Long-term urate (a salt derived from uric acid) lowering therapy in gout aims to maintain concentrations of uric acid (UA) below a certain level. However, it is common for UA levels to exceed a recommended goal urate range during oral urate-lowering therapy among the 5 to 6 million U.S. patients with gout, according to background information in the article. Although available oral urate-lowering agents can achieve target UA in most patients, urate-lowering therapy fails for perhaps 3 percent of patients because of refractoriness (resistant to treatment), contraindication, or intolerance. Without effective urate lowering, many such patients may progress to severe chronic gout characterized by symptoms including frequent arthritic flares and chronic arthropathy (a joint disease), often accompanied by deformity, chronic pain, functional disability, and impaired health-related quality of life (QOL). Pegloticase, a recently approved drug, was developed for patients in whom conventional urate-lowering agents are not effective. The drug is intravenously administered and remains in the circulation where it degrades urate.

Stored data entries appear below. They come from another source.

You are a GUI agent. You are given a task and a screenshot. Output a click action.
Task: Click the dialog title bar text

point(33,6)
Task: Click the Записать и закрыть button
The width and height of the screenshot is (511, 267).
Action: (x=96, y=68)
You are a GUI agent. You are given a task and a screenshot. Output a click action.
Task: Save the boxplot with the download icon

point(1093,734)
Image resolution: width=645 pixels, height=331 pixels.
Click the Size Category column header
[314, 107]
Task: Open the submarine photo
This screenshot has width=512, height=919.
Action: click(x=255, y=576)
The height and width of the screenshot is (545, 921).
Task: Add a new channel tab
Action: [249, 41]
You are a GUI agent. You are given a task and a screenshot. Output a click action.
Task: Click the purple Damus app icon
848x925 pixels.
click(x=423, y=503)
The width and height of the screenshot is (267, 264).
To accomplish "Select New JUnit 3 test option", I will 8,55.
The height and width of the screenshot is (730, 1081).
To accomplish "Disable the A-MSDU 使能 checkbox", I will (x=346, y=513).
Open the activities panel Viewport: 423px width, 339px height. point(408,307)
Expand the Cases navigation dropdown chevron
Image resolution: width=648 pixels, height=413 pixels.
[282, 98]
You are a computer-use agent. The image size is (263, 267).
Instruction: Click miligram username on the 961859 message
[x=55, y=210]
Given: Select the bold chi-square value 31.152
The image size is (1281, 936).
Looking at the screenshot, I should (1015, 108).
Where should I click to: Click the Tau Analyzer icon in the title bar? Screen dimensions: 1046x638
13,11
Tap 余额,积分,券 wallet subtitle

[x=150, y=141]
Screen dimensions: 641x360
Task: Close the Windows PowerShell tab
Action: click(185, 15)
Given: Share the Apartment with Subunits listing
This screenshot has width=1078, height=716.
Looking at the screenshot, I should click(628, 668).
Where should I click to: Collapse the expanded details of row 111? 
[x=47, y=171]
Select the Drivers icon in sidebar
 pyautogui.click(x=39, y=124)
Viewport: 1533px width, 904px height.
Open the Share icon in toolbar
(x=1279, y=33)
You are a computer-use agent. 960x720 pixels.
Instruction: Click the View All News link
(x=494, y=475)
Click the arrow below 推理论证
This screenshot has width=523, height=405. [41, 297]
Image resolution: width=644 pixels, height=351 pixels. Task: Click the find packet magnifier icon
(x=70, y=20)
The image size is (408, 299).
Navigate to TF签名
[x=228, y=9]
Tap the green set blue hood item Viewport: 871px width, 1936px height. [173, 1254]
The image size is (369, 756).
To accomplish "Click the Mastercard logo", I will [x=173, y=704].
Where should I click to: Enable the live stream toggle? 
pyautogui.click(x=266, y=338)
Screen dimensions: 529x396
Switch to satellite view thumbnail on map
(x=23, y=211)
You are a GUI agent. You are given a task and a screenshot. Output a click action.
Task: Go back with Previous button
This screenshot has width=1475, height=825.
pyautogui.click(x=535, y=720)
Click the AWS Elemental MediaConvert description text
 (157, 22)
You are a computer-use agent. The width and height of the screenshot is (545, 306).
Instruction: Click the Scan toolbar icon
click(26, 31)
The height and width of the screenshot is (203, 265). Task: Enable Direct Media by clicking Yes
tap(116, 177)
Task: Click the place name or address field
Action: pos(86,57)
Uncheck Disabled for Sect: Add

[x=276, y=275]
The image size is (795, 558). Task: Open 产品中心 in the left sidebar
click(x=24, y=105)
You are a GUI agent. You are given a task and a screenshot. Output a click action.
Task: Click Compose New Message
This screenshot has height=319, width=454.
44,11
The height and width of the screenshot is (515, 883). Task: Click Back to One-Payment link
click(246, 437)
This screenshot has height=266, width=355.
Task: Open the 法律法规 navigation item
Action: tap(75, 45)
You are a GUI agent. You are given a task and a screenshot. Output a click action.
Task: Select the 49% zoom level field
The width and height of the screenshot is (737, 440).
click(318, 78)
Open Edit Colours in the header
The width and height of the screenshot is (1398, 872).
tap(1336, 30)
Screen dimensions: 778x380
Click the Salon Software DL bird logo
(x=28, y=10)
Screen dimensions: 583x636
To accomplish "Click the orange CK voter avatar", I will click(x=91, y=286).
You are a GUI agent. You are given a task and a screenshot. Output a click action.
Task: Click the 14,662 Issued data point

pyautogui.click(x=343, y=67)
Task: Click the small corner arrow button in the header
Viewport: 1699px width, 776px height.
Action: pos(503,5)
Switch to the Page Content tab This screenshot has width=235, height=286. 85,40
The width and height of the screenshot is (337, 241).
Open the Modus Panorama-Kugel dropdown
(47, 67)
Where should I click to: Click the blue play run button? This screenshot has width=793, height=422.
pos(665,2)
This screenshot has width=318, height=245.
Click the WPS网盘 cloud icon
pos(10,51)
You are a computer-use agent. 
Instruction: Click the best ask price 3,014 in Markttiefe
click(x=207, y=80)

John S. Sundy, M.D., Ph.D., of Duke University Medical Center, Durham, N.C., and colleagues report results of two randomized, placebo-controlled, 6-month trials of the urate-lowering and clinical efficacy and tolerability of pegloticase in patients with refractory gout. The trials (C0405 and C0406) were conducted between June 2006 and October 2007 at 56 rheumatology practices in the United States, Canada, and Mexico in patients with severe gout, allopurinol (a drug to treat gout) intolerance or refractoriness, and serum uric acid concentration of 8.0 mg/dL or greater. A total of 225 patients participated: 109 in trial C0405 and 116 in trial C0406. Patients received 12 biweekly intravenous infusions containing either pegloticase 8 mg at each infusion (biweekly treatment group), pegloticase alternating with placebo at successive infusions (monthly treatment group), or placebo. The primary measured outcome was plasma uric acid levels of less than 6.0 mg/dL measured at months 3 and 6.